Description of problem: I've configured and enabled the kdump service to load a crash kernel, but the service fails to start on boot due to SELinux denials. time->Thu Feb 18 08:54:21 2016 type=PROCTITLE msg=audit(1455782061.550:508): proctitle=2F7362696E2F6B65786563002D70002D2D636F6D6D616E642D6C696E653D424F4F545F494D4147453D2F766D6C696E757A2D342E332E352D3330302E666332332E7838365F363420726F6F743D2F6465762F6D61707065722F76675F6C7563696665722D726F6F7420726F2072642E6C766D2E6C763D76675F6C756369666572 type=SYSCALL msg=audit(1455782061.550:508): arch=c000003e syscall=2 success=no exit=-13 a0=7ffd67b29f64 a1=0 a2=7ffd67b28c80 a3=697 items=0 ppid=1594 pid=2816 auid=4294967295 uid=0 gid=0 euid=0 suid=0 fsuid=0 egid=0 sgid=0 fsgid=0 tty=(none) ses=4294967295 comm="kexec" exe="/usr/sbin/kexec" subj=system_u:system_r:kdump_t:s0 key=(null) type=AVC msg=audit(1455782061.550:508): avc: denied { read } for pid=2816 comm="kexec" name="vmlinuz-4.3.5-300.fc23.x86_64" dev="md127" ino=29 scontext=system_u:system_r:kdump_t:s0 tcontext=system_u:object_r:modules_object_t:s0 tclass=file permissive=0 Version-Release number of selected component (if applicable): selinux-policy-targeted-3.13.1-158.6.fc23.noarch kexec-tools-2.0.10-4.fc23.x86_64 How reproducible: Always Steps to Reproduce: 1. Enable the kdump service and add crashkernel=128M to the kernel command line 2. reboot 3. watch kdump.service status 4. run 'ausearch -m avc' Actual results: SELinux denials logged, kdump failed to arm the crash kernel Expected results: No SELinux denials and crash kernel loaded Additional info:
https://github.com/fedora-selinux/selinux-policy/issues/49
https://github.com/fedora-selinux/selinux-policy/commit/4a46ba026def002f8caec30af8dae2c3b177ce98
selinux-policy-3.13.1-158.9.fc23 has been submitted as an update to Fedora 23. https://bodhi.fedoraproject.org/updates/FEDORA-2016-ffbae3a870
selinux-policy-3.13.1-158.9.fc23 has been pushed to the Fedora 23 testing repository.

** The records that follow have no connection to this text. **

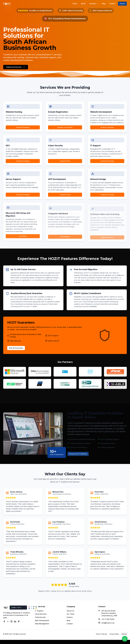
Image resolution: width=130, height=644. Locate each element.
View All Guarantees (19, 351)
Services (94, 4)
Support (122, 4)
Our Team (70, 616)
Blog (104, 4)
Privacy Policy (114, 636)
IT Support (39, 612)
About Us (70, 612)
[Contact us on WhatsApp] (125, 639)
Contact (112, 4)
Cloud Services (41, 616)
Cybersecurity (40, 619)
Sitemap (124, 636)
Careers (70, 619)
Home (75, 4)
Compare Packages (23, 130)
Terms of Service (102, 636)
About (83, 4)
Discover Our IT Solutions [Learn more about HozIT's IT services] (83, 456)
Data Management (42, 625)
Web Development (42, 622)
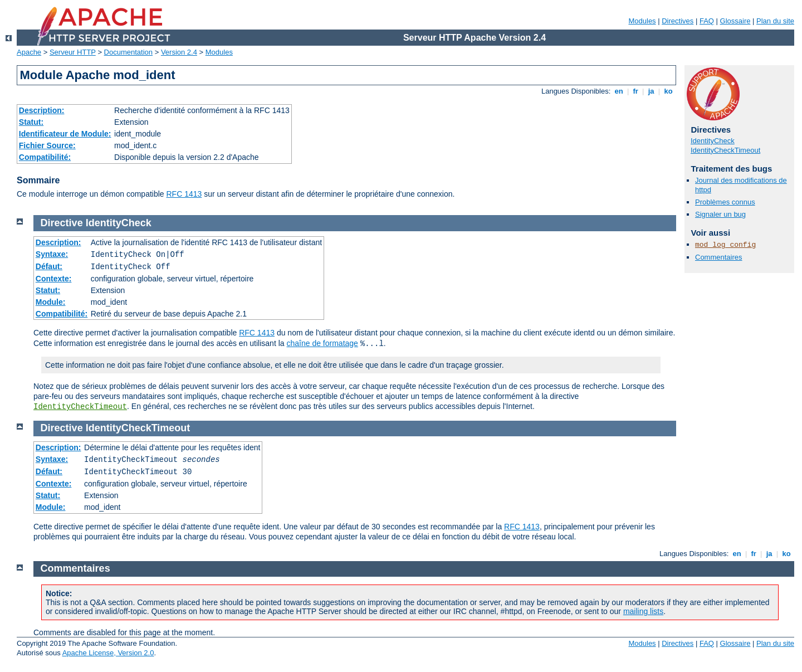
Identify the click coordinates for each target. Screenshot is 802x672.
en (619, 91)
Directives (677, 21)
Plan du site (775, 21)
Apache (29, 52)
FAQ (707, 21)
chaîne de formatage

If problems still persist, please make note of it in this bug report. See https://fedoraproject.org/wiki/QA:Updates_Testing for instructions on how to install test updates. You can provide feedback for this update here: https://bodhi.fedoraproject.org/updates/FEDORA-2016-ffbae3a870
selinux-policy-3.13.1-158.9.fc23 has been pushed to the Fedora 23 stable repository. If problems still persist, please make note of it in this bug report.